Pancreatic cancer is one of the most lethal cancer types and is becoming a leading cause of cancer-related deaths. The limited benefit offered by chemotherapy agents has propelled the search for alternative approaches that target specific molecular drivers of cancer growth and progression. Mutant KRas and effector pathways Raf/MEK/ERK and PI3K/Akt are key players in pancreatic cancer; however, preclinical studies have shown adaptive tumour response to combined MEK and PI3K kinase inhibition leading to treatment resistance. There is a critical unmet need to decipher the molecular basis underlying adaptation to this targeted approach.
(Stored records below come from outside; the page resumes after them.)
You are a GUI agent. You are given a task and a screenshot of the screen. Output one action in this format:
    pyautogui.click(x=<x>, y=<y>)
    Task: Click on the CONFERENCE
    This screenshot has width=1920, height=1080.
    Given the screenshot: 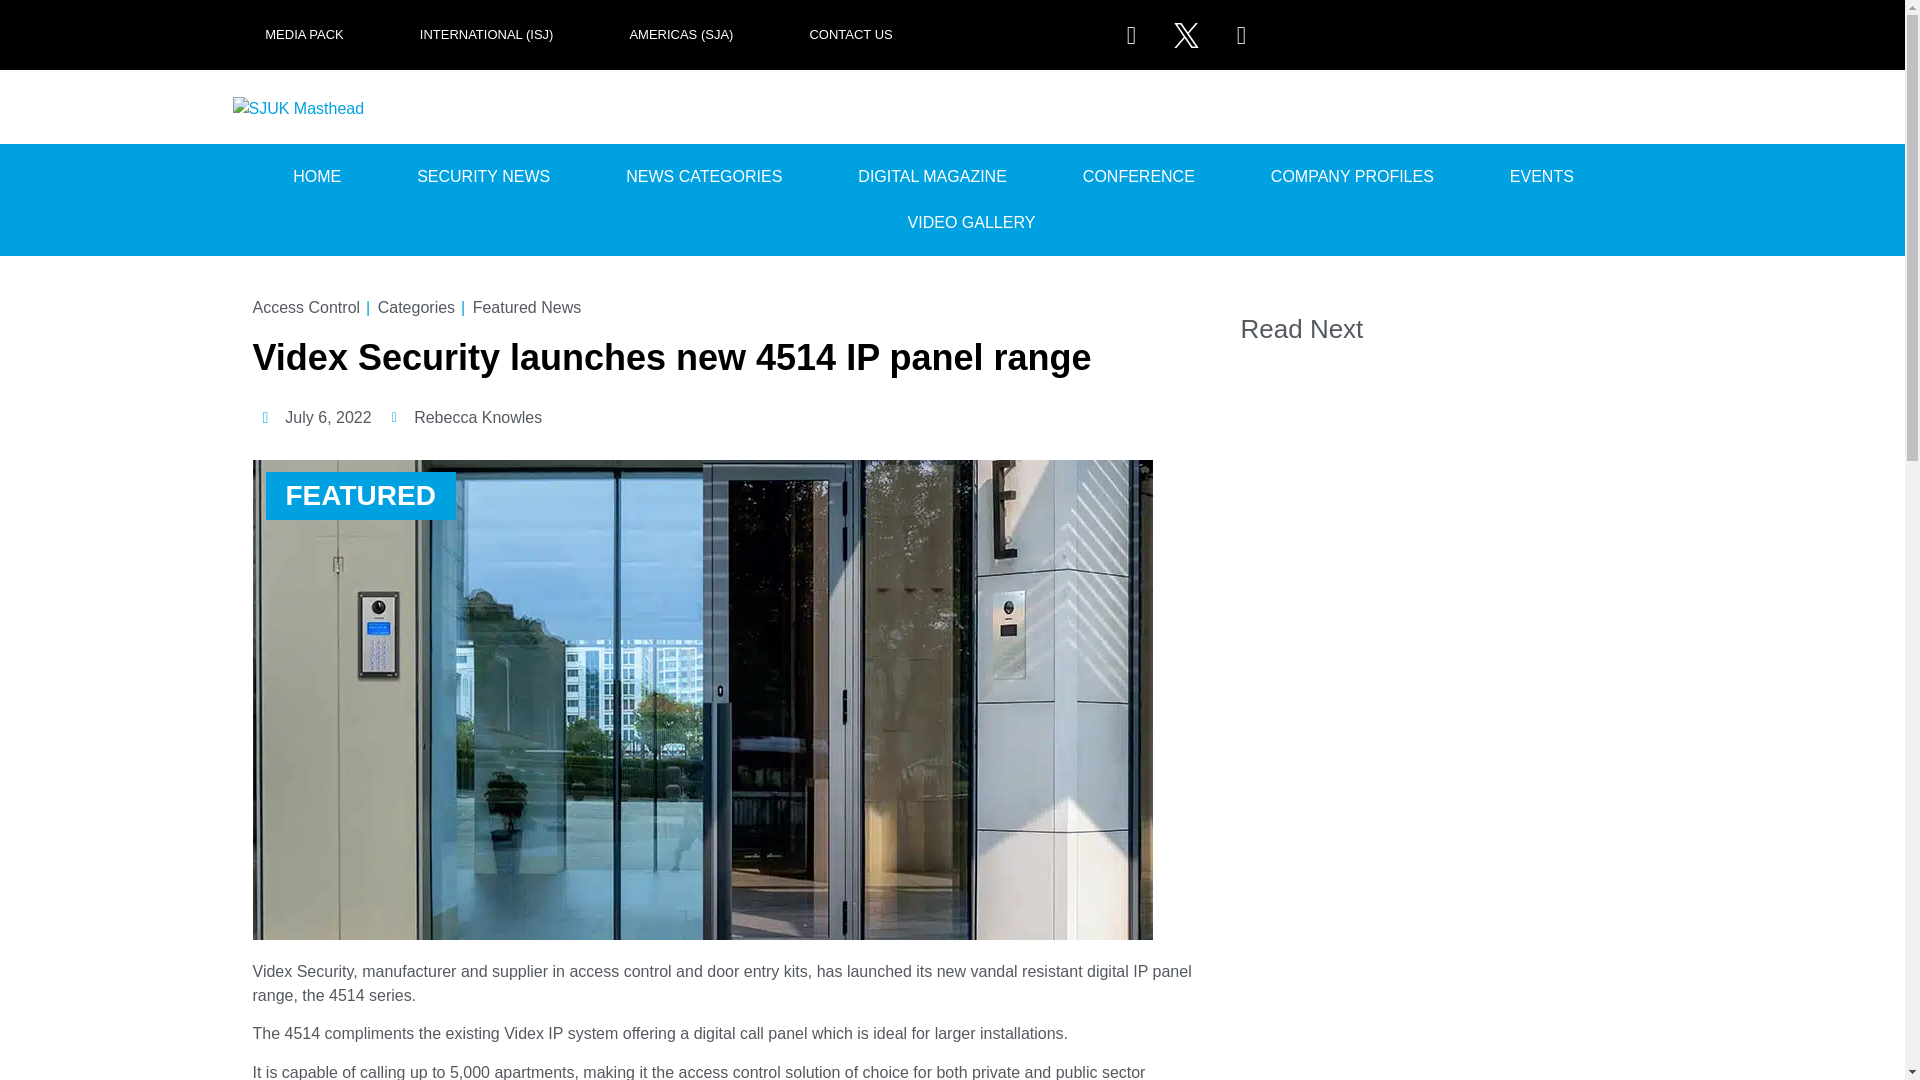 What is the action you would take?
    pyautogui.click(x=1138, y=176)
    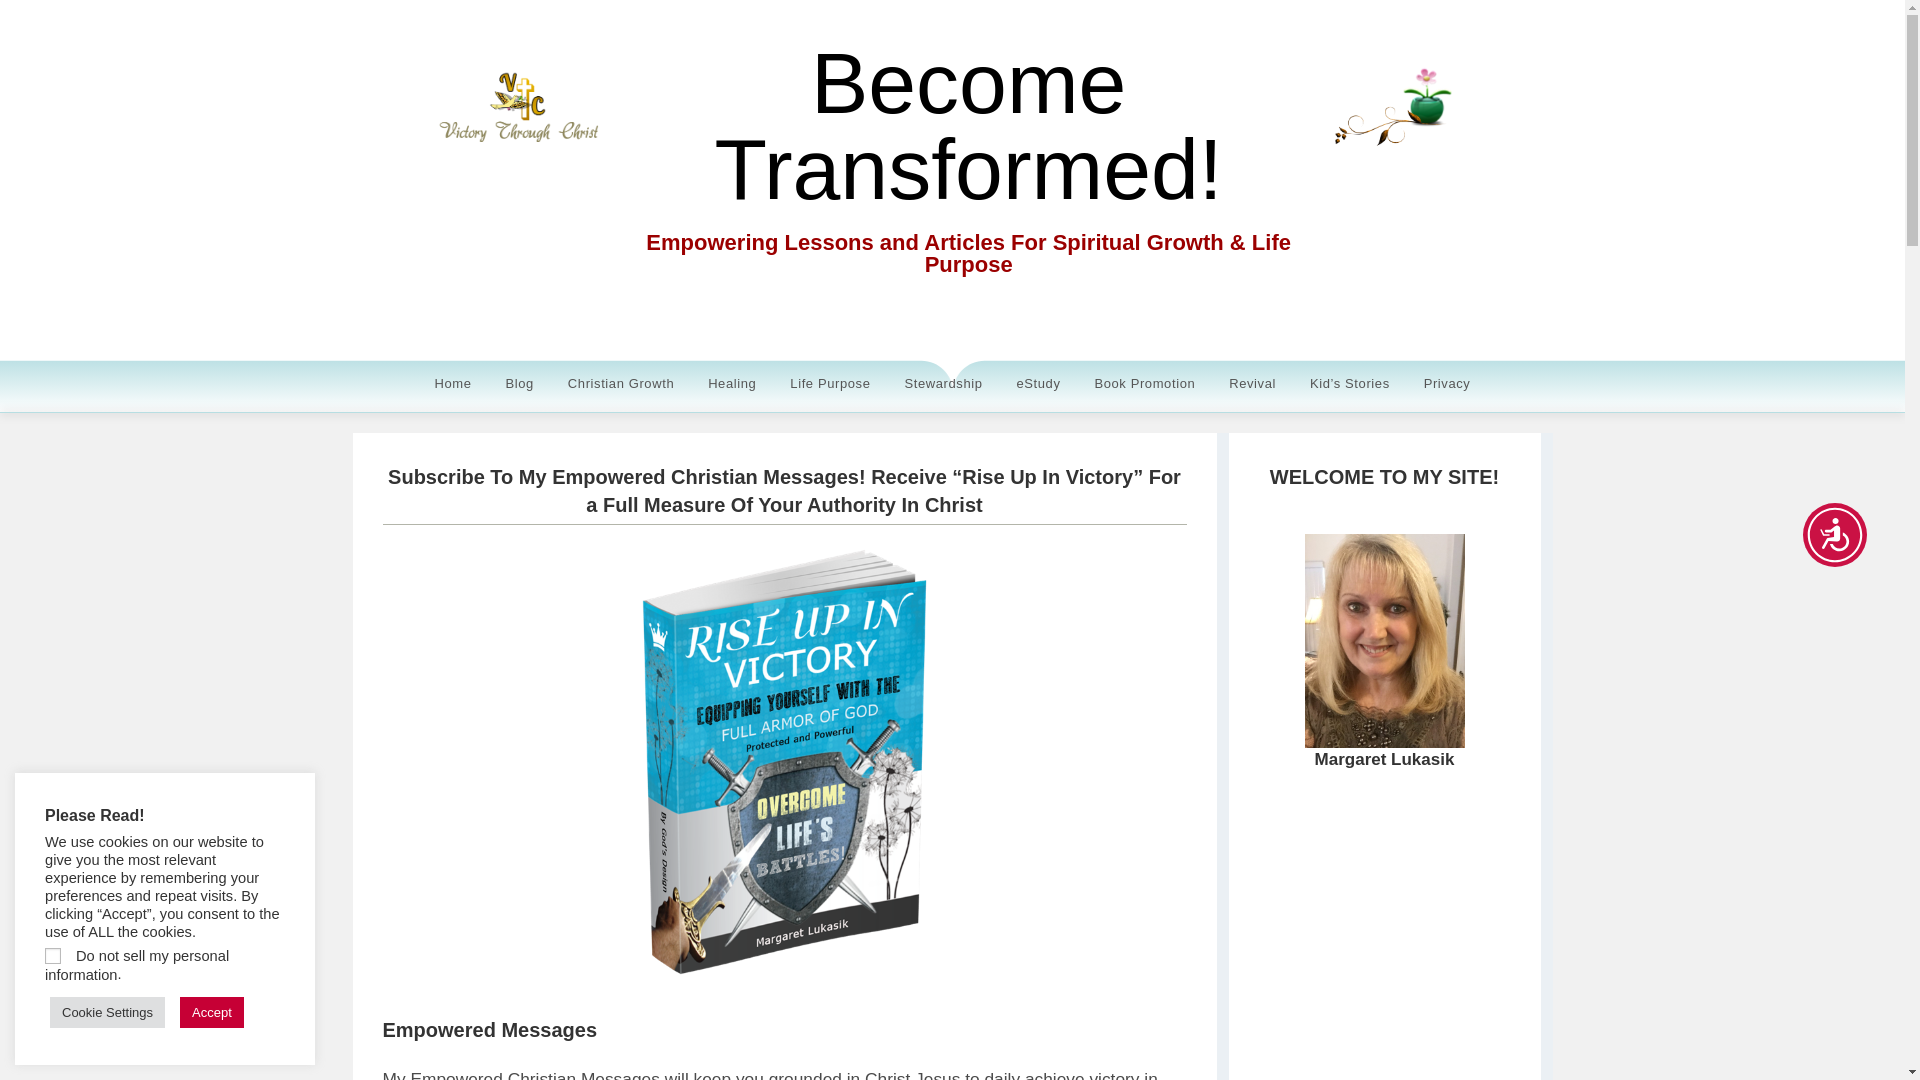 This screenshot has height=1080, width=1920. Describe the element at coordinates (830, 384) in the screenshot. I see `Life Purpose` at that location.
Here, we aimed to identify common protein expression alterations associated with adaptive resistance in KRas-mutant pancreatic cancer cells, and test if it can be overcome by selected already available small molecule drugs. We found a group of 14 proteins with common expression change in resistant cells, including KRas, caveolin-1, filamin-a, eplin, IGF2R and cytokeratins CK-8, -18 and -19. Notably, several proteins have previously been observed in pancreatic cancer cells with intrinsic resistance to the combined kinase inhibition treatment, suggesting a proteomic signature. We also found that resistant cells are sensitive to small molecule drugs ERK inhibitor GDC-0994, S6K1 inhibitor DG2 and statins.